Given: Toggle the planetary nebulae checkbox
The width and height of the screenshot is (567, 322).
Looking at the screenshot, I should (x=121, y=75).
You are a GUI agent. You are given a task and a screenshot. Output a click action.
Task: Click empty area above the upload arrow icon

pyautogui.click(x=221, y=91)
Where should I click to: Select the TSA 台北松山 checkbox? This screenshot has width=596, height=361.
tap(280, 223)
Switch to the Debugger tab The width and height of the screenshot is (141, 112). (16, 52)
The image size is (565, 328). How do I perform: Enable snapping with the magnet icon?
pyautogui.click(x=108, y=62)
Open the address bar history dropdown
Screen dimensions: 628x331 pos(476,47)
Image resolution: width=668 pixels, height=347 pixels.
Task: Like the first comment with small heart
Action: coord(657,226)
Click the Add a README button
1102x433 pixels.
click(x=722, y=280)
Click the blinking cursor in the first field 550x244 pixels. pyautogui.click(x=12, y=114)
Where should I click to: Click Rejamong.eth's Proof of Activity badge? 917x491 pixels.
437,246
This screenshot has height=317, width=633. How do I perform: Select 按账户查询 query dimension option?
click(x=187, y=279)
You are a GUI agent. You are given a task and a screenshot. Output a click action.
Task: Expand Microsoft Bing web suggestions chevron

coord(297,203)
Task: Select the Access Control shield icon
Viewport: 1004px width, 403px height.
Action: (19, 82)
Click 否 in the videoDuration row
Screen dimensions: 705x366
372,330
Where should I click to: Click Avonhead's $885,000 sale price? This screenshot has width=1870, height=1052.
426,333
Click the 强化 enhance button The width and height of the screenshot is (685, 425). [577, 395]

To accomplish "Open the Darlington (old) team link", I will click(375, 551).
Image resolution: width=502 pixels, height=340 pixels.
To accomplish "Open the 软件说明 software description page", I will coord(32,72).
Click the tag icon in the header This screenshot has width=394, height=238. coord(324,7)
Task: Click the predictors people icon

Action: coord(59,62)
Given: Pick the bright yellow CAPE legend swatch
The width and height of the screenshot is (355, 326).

■ **Task brief**
Once you reach the line that contains "Task: Select the Access Control shield icon", print it and every line after it exactly as written, stopping at the last line of the records and adding nothing.

■ **Answer section**
Task: Select the Access Control shield icon
Viewport: 1004px width, 403px height.
Action: (19, 82)
Click 否 in the videoDuration row
Screen dimensions: 705x366
372,330
Where should I click to: Click Avonhead's $885,000 sale price? This screenshot has width=1870, height=1052.
426,333
Click the 强化 enhance button The width and height of the screenshot is (685, 425). [577, 395]

To accomplish "Open the Darlington (old) team link", I will click(375, 551).
Image resolution: width=502 pixels, height=340 pixels.
To accomplish "Open the 软件说明 software description page", I will coord(32,72).
Click the tag icon in the header This screenshot has width=394, height=238. coord(324,7)
Task: Click the predictors people icon

Action: coord(59,62)
Given: Pick the bright yellow CAPE legend swatch
The width and height of the screenshot is (355, 326).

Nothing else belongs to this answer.